Elvire ! Comme on eût aimé qu’elle fût restée pour nous un nom poétique, une figure immatérielle, noyée dans la brume chaude dont l’avait enveloppée la poésie des Méditations ! Ce qui d’elle avait passé dans les vers harmonieux et purs qu’elle a inspirés, c’est cela seul que nous en eussions dû connaître. Mais le poète a lui-même voulu qu’il en fût autrement. Après trente-deux ans, il s’est avisé d’utiliser ses souvenirs pour en presser ce qu’ils pouvaient contenir encore de littérature. Par des demi-confidences, qui ont un air de fausses confidences, il a éveillé notre curiosité sans la satisfaire. Nous nous serions réjouis de ne rien savoir ; nous ne saurions nous contenter d’indications suspectes. Ce n’est pas notre faute, si nous tenons aujourd’hui à posséder cette vérité qu’on nous a dérobée en nous la promettant.

=-=-=-=-=

_TRAVAIL À RÉALISER_:
- A) Dans l'extrait sur Elvire, recopiez mot pour mot tout ce qui va de « Elvire ! Comme on » jusqu'à « nous la promettant. ».
- B) Relevez dans l'extrait sur Elvire toutes les formes verbales conjuguées dont le sujet est le pronom « nous ».
- C) D'après l'extrait sur Elvire, pourquoi ne peut-on plus se contenter de connaître Elvire par les vers qu'elle a inspirés ?
Appuyez-vous uniquement sur l'extrait sur Elvire.

_DONNÉES FOURNIES_:
=-=-=-=-=

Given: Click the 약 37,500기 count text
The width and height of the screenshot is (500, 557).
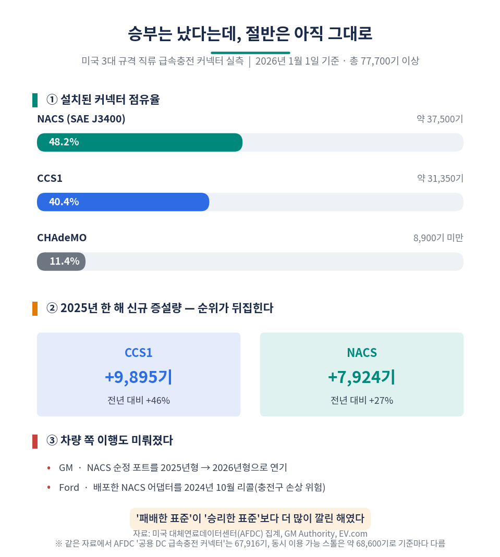Looking at the screenshot, I should tap(440, 119).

=-=-=-=-=

_RÉPONSES DANS L'ORDRE_:
- A)
Elvire ! Comme on eût aimé qu’elle fût restée pour nous un nom poétique, une figure immatérielle, noyée dans la brume chaude dont l’avait enveloppée la poésie des Méditations ! Ce qui d’elle avait passé dans les vers harmonieux et purs qu’elle a inspirés, c’est cela seul que nous en eussions dû connaître. Mais le poète a lui-même voulu qu’il en fût autrement. Après trente-deux ans, il s’est avisé d’utiliser ses souvenirs pour en presser ce qu’ils pouvaient contenir encore de littérature. Par des demi-confidences, qui ont un air de fausses confidences, il a éveillé notre curiosité sans la satisfaire. Nous nous serions réjouis de ne rien savoir ; nous ne saurions nous contenter d’indications suspectes. Ce n’est pas notre faute, si nous tenons aujourd’hui à posséder cette vérité qu’on nous a dérobée en nous la promettant.

- B) « eussions dû », « serions réjouis », « saurions », « tenons »

- C) Le poète lui-même a voulu qu'il en soit autrement : après trente-deux ans, il a utilisé ses souvenirs et, par des demi-confidences, il a éveillé notre curiosité sans la satisfaire. Comme on nous a promis la vérité avant de nous la dérober, nous ne pouvons nous contenter d'indications suspectes.